> _EXERCISE DIRECTIONS_:
Reproduce the records below exactly, leaving their images out.

======== SUPPLIED DATA

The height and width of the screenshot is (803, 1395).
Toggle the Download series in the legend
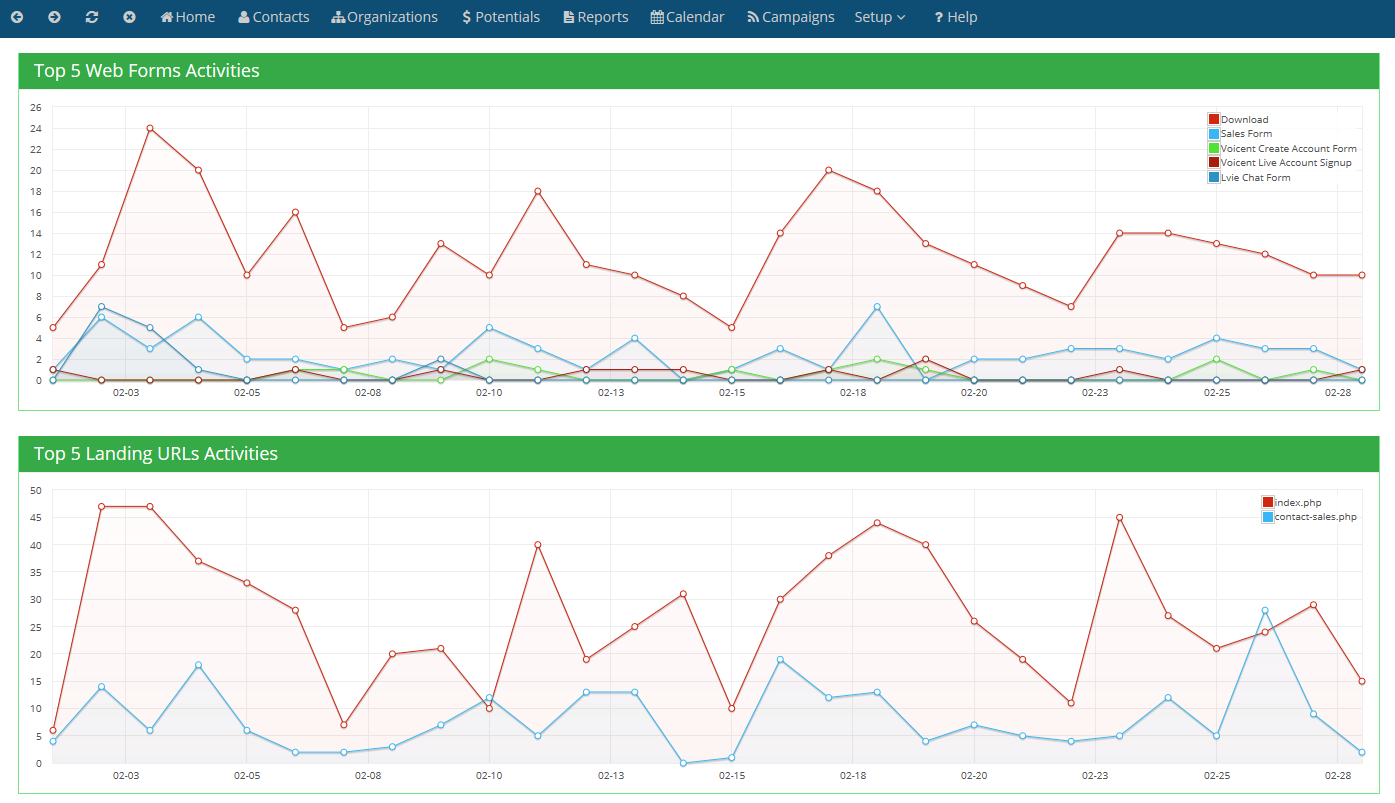point(1238,118)
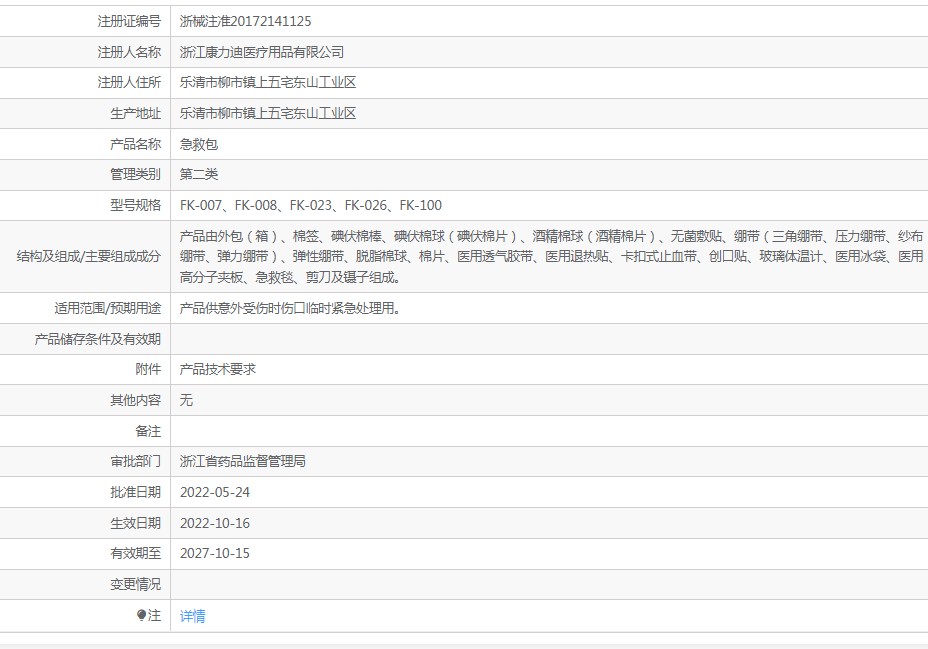Click the lightbulb icon beside 注

[141, 615]
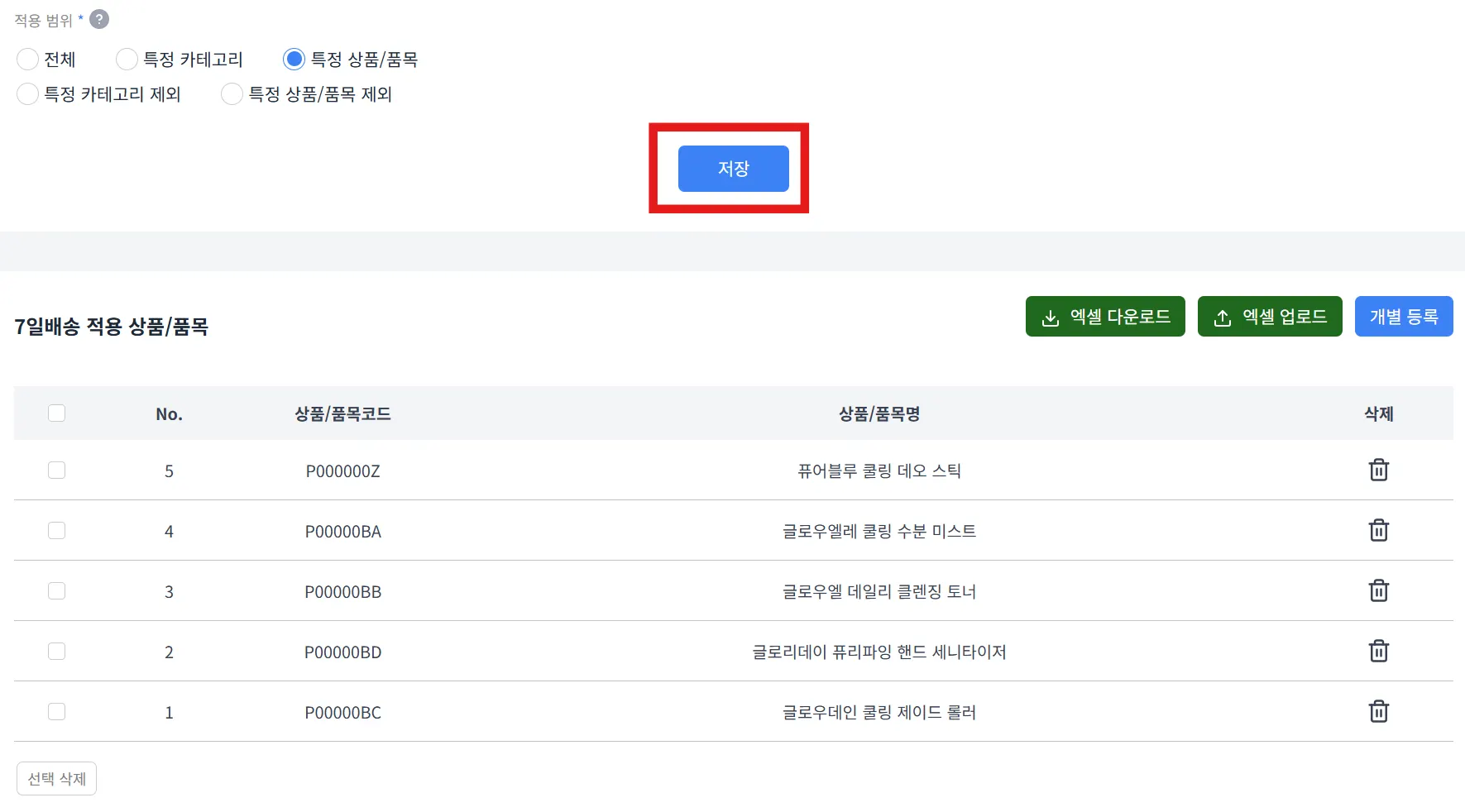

================

> _RESULT FOR THIS EXERCISE_:
The height and width of the screenshot is (803, 1395).
Toggle the Download series in the legend
point(1238,118)
Click the lightbulb icon beside 注

[141, 615]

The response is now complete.